You guys LOVED my fall vegetable meal prep guide, so I wanted to do another round-up of my favorite spring vegetables. But this time I want to show you exactly what I do every week (or something very close to it).
So in other words, this is all going to be very simple and quick with the exception of those damn beets (if you follow me on Instagram or Facebook you know my weird obsession with beets).
Vegetables are just one of those things that if they are not prepared ahead of time, you’re probably just not going to eat them. Is that just me? I need to have prepped veggies on deck 24/7.
Which, speaking of that, thank @God for frozen veggies because if I don’t have vegetables already prepared, there is about a zero percent chance that I’m turning my stove or oven on when I’m trying to whip up a 5-second lunch. And raw veggies? I wish I enjoyed them. I do. But I don’t, so moving on.
This is why I’m VERY strict about my veggie meal prep. Sometimes I may not prep anything else. But I always need to have some cooked vegetables and hard-boiled eggs on hand – these are deal breakers if I don’t do it. By that I mean I’ve broken a deal with my entire life if I don’t do this every week. Does that even make sense?? It does to me.

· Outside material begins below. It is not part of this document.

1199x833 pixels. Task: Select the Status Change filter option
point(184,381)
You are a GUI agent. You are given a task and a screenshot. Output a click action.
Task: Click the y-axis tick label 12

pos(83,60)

So I really vary what I make by how I’m feeling, but also by season. Tons of squash, Brussels, and cauliflower went down the last 5 months. But the second the weather starts to get warmer, I start to lighten things up. I’ll probably always have cauliflower on hand because it’s one of my absolute favorite veggies, but I’ll start to add in more broccoli, beans, BEETS, and asparagus, too. You know, the usuals.
So this is my standard list of veggies that I make every week this time and exactly how I prep them (the same every time because keep it simple, stupid).
Grilling asparagus is awesome, but the grill scares me so I do it in the oven. I’ll just coat them in a little olive oil, salt and pepper, and roast them on 425 for 15 minutes. Squeeze of lemon and voila.
These are a pain in the freakin’ ass, but these are the least offensive way to prepare beets that I have found. Wash them first, then wrap them with aluminum foil (individually) and put them on a baking sheet. Bake at 375 for 45 minutes, then open them up and let them cool for 10-20 minutes. Peel the skin off and you’re good to go. Pro tip: throw these babies on a salad with some goat cheese and then immediately die happy.
GAH. Big shocker here again! Roasted Broccoli is my fav and you can find my favorite way to prepare it here. I never steam it because if I want just plain, steamed broccoli, I just use frozen and I nuke it. I’ll use Coconut-Roasted Broccoli for #BabeBowls or a side dish and I’ll use the frozen broccoli for scrambled eggs or if I want pasta or rice, I’ll use half the amount I normally would fill the rest of my bowl with broccoli (sweet low carb trick for ya).
Butter lettuce, spinach, collard greens, mustard greens, Swiss chard, radicchio – so many lettuce varieties are in season now. I love to mix and match them for salads. But they are so hard to keep fresh…until now. The Kitchn gave me the BEST idea to store greens that totally works. Just line a big storage container with paper towels, put your greens in, and top with paper towels. It’ll last the week. Eat with salads, throw into smoothies – greens are SO good for you and when you have on hand like this, it’s so much easier to incorporate them.
This is two steps which is very not me, but it’s all in one bowl and turns out is the most efficient way to make green beans that I’ve found.
Chop the end off of 2 lbs of green beans, sautee them with 2 tsp Prohibited Provisions Citrus Herb Garlic and salt in a little avocado oil for 5 minutes, then add 3/4 c water and simmer for 3 minutes. Done. (you can also use regular chopped garlic, but why???)
I LOVE Vidalia onion and I load up on them when they’re in season. Which, by the way, they’re not quite yet. But keep an eye out for them. These are just sweet yellow onions so I’m a fraud, but I needed a picture.
Even if you don’t like onions, try a Vidalia. They’re sweet that can be eaten raw, even by those who would claim they could never eat a raw onion. To prep, slice these really thin and keep them in a ziplock. Pull out as needed for salads, scrambles, stir-frys – absolutely anything. It’s so easy when they’re already sliced up.